EXERCISE DATA.
★ ★ ★ ★
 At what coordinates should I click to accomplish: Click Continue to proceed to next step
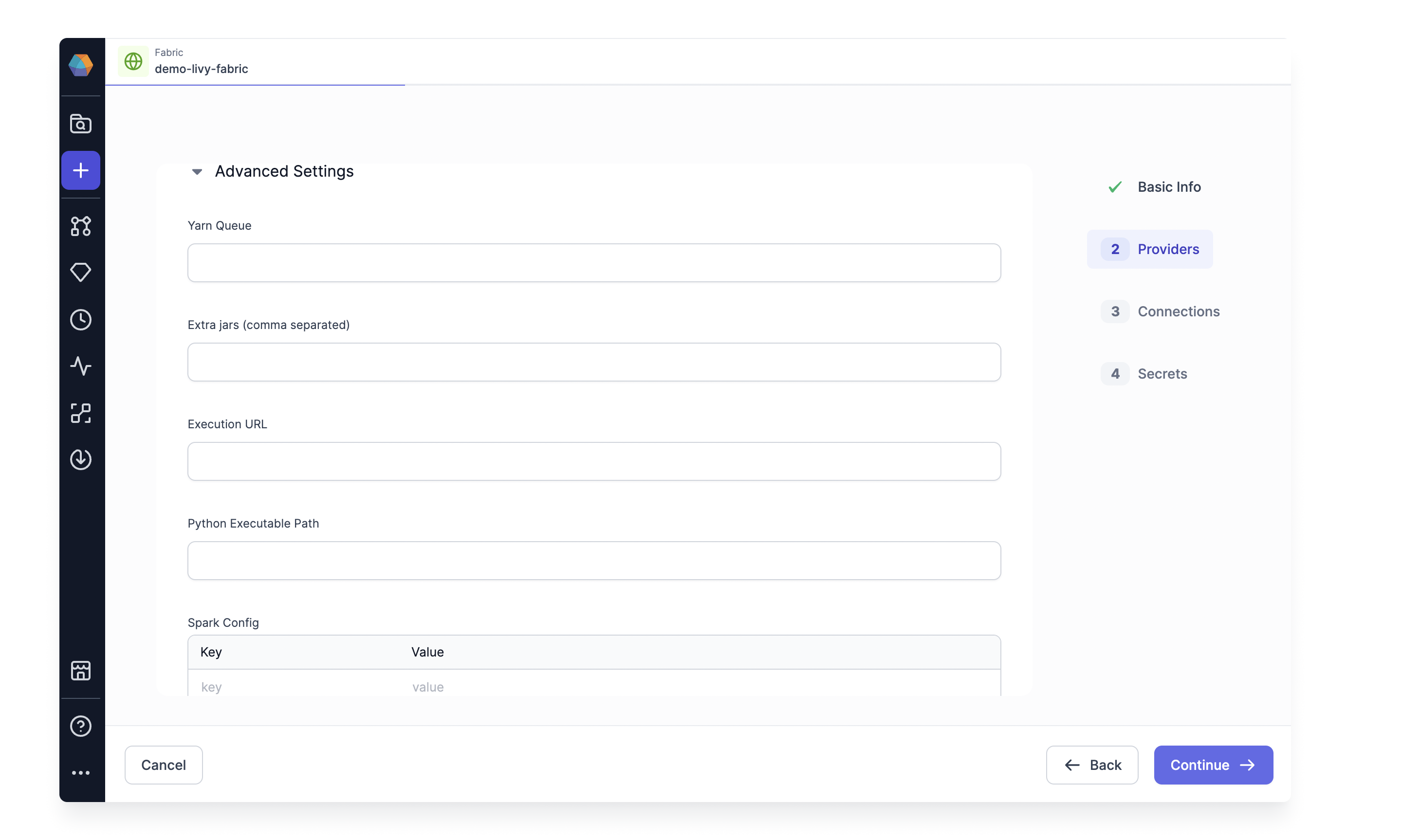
★ ★ ★ ★
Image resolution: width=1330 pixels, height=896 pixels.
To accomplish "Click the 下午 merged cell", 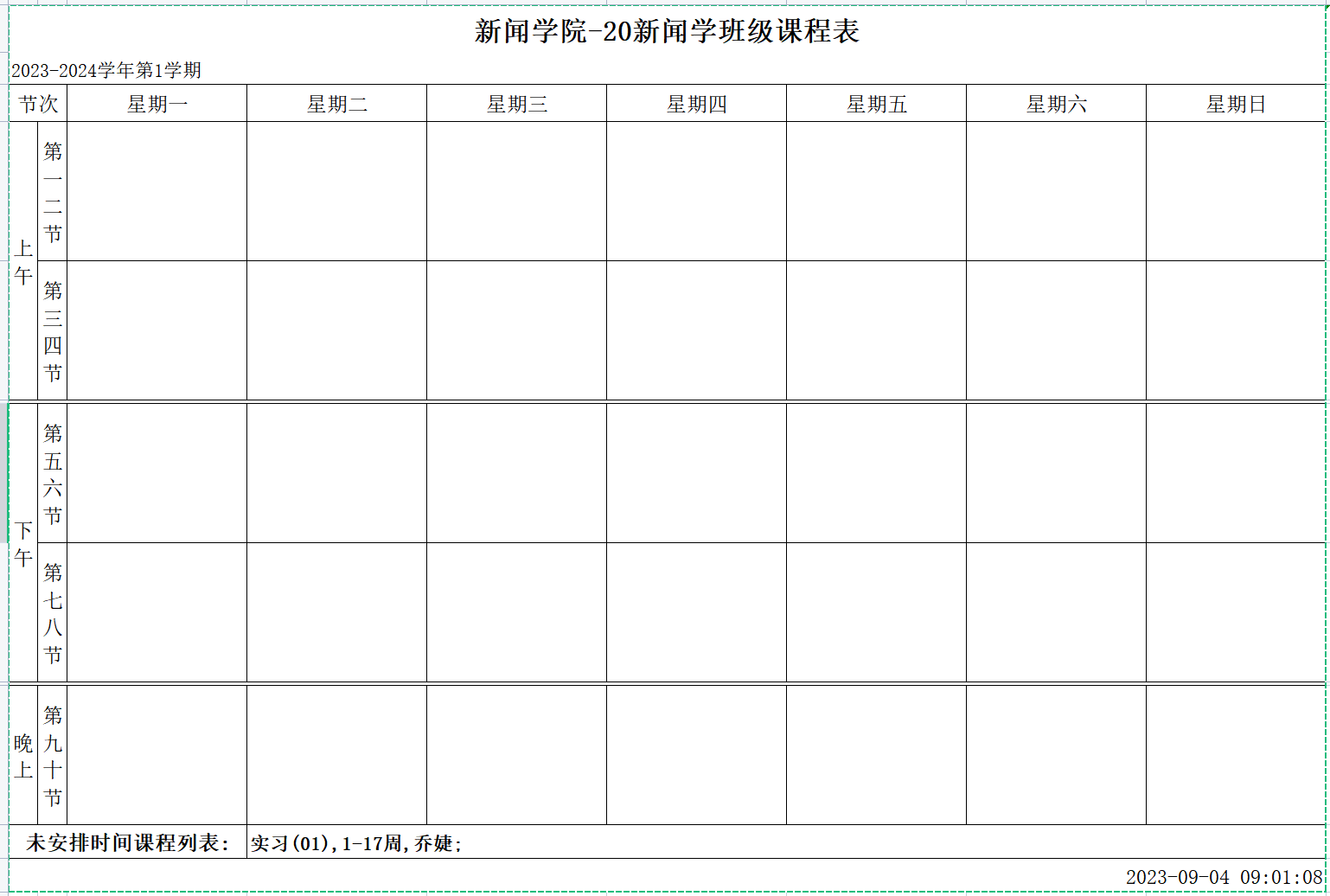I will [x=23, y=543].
★ ★ ★ ★
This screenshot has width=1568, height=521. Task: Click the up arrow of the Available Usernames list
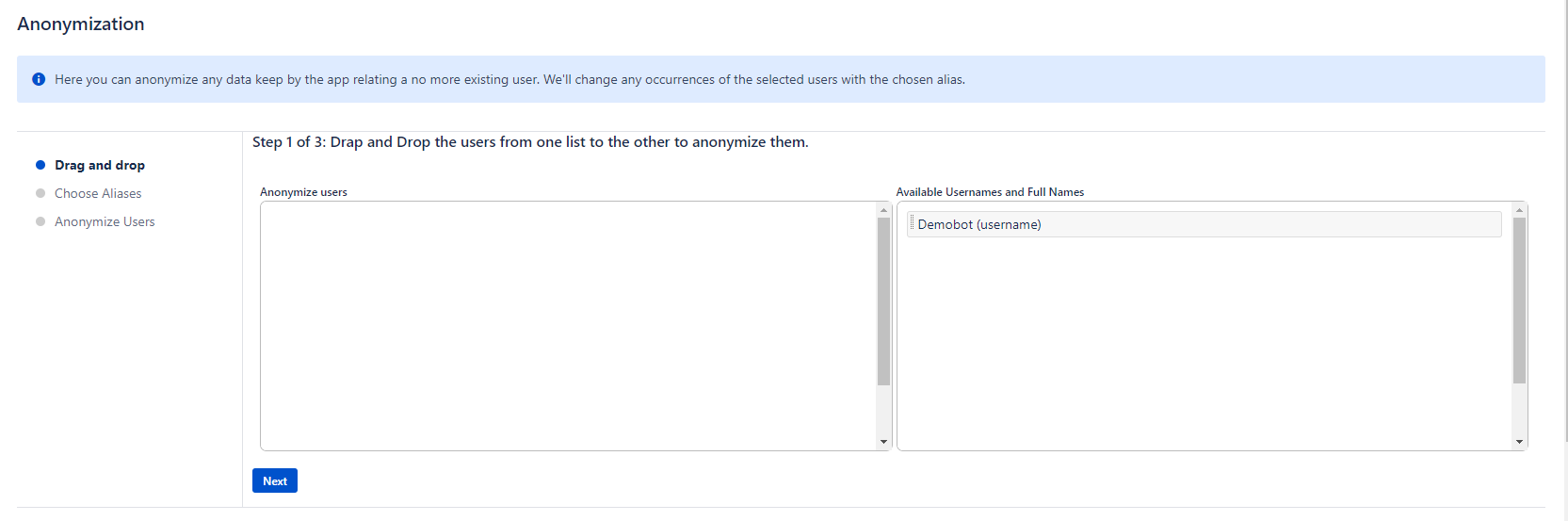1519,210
★ ★ ★ ★
WORK TO BE COMPLETED. Pick out every line in the items above that contains the word "height" and copy each one.

ANSWER TO THE EXERCISE.
Image resolution: width=1330 pixels, height=896 pixels.
This screenshot has width=1568, height=521. Task: Click the up arrow of the Available Usernames list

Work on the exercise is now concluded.